所以如果你必须为每个人挑选几个要点,在开发过程中要意识到的事情,至少开始这段与硬件更协调的旅程,这些要点会是什么?
So if you had to pick just a couple takeaways for everyone, things to be cognizant of when developing to be to start at least the journey of being more sympathetic to the hardware, what would those be?
我告诉每个人,如果你不确定如何做某事,就问问什么是做这件事最符合语言习惯的方式,然后照着做。
I tell everyone, if you're not sure how to do something, ask the question around what is the most idiomatic way to do this and go.
因为许多这类答案已经针对与操作系统或硬件保持友好进行了优化。
Because many of those answers are already tuned to being sympathetic with the operating system or the hardware.
我告诉人们的下一件事是,如果你在处理数据,尝试以值切片作为你的初始数据加载方式。
The next thing I tell people is if you're working with data, try to work with slices of values as your initial load of data.
你可以共享这些切片的不同元素,但你所处理的核心数据,我们尽量保持其连续性。
You can share different elements of those slices, but the core data you're working with, we try to keep it as contiguous as possible.
这不可能完美,因为你将处理字符串和引用类型,它们会指向其他东西。
It's not going to be perfect because you're going to have strings and you're going to have reference types that will have pointers to things.
但编译器是一个工具,如果我们与它合作,它会尽力帮助我们实现这一点。
But the compiler is a tool, it's going to do its best if we work with it to help us there.
尝试思考,当你处理非常大的数据集时,任何给定时刻你可能正在处理的工作集是什么?
Try to think about if you're working with very large sets of data, what are the working sets that you might be working with at any given time?
尽量将这些数据集中在一起,并尽可能避免使用链表之类的东西,因为它们无法帮助你形成可预测的访问模式。

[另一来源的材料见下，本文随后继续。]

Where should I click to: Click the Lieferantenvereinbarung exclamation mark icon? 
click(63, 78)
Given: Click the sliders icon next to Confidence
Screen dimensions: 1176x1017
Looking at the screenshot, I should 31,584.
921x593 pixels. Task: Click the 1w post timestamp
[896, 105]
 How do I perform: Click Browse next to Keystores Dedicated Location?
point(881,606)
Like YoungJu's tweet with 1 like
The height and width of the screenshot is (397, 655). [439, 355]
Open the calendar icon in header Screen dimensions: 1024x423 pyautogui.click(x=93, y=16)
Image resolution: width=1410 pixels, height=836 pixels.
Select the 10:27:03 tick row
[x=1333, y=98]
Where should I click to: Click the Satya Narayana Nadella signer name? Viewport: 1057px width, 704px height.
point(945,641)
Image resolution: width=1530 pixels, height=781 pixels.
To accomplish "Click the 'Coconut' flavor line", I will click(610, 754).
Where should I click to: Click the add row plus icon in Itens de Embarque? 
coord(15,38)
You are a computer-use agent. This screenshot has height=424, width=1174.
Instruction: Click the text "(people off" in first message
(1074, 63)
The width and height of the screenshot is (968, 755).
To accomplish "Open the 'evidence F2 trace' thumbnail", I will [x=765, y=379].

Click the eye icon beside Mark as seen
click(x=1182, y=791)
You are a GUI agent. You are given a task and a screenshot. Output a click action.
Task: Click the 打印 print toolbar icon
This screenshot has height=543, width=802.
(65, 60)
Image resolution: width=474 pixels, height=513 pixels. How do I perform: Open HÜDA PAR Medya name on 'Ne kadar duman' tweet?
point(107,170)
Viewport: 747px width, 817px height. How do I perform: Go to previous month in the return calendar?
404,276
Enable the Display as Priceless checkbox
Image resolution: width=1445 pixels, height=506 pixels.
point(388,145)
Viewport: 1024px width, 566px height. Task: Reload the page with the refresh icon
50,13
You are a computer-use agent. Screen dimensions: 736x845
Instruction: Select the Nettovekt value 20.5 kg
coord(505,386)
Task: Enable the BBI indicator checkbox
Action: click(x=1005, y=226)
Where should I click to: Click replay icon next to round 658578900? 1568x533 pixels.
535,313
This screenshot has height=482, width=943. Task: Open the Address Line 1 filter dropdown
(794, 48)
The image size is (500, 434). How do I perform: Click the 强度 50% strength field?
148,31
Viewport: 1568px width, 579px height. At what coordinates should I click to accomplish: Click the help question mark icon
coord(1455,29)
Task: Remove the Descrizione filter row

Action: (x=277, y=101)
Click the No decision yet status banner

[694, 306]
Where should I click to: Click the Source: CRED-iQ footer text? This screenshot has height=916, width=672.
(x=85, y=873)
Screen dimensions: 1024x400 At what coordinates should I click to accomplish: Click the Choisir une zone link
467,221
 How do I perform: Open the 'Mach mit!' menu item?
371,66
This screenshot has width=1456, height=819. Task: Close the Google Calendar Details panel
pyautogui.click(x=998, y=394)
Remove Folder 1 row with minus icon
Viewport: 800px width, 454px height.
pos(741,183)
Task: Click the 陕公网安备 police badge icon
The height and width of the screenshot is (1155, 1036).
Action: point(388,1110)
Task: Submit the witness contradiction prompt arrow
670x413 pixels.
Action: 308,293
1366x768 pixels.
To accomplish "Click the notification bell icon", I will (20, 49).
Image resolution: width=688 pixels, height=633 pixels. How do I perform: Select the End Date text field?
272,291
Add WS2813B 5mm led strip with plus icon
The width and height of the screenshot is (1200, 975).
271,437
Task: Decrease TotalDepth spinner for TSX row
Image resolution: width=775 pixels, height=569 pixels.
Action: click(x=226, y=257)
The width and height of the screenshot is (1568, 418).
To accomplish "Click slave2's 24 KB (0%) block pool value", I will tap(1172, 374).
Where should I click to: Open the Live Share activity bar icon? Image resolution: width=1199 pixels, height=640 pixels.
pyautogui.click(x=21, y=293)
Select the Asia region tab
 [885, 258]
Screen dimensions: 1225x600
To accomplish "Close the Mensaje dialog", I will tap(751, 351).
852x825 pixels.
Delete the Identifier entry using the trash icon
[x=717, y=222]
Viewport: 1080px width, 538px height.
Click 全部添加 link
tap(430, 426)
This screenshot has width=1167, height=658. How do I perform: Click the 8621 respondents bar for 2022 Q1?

Try to keep that together and really try to avoid when you can and when it's practical, things like link lists that are not going to really help you create predictable access patterns.
有时候,无论你在做什么,你试图构建的算法并不适合数组和线性遍历等结构,事实就是如此。
There are times where whatever you're doing, the algorithms you're trying to build are not, they're just not going to be practical for arrays and linear traversals and things, that is what it is.
但我认为很多时候,你可以以某种方式布局数据,并在某种方式下工作,从而获得这些协同效应,同时仍然实现你试图实现的算法。
But I think a lot of times you can lay that data out in a way and work within a way where you can gain these sympathies and still implement the algorithms that you're trying to implement.
那么在更低层级上布局数据呢?
So what about laying out your data at a lower level?
我记得几个月前我们讨论过这个,你来坦帕拜访我们时,谈到了结构体的大小以及将它们保持在字边界内的问题。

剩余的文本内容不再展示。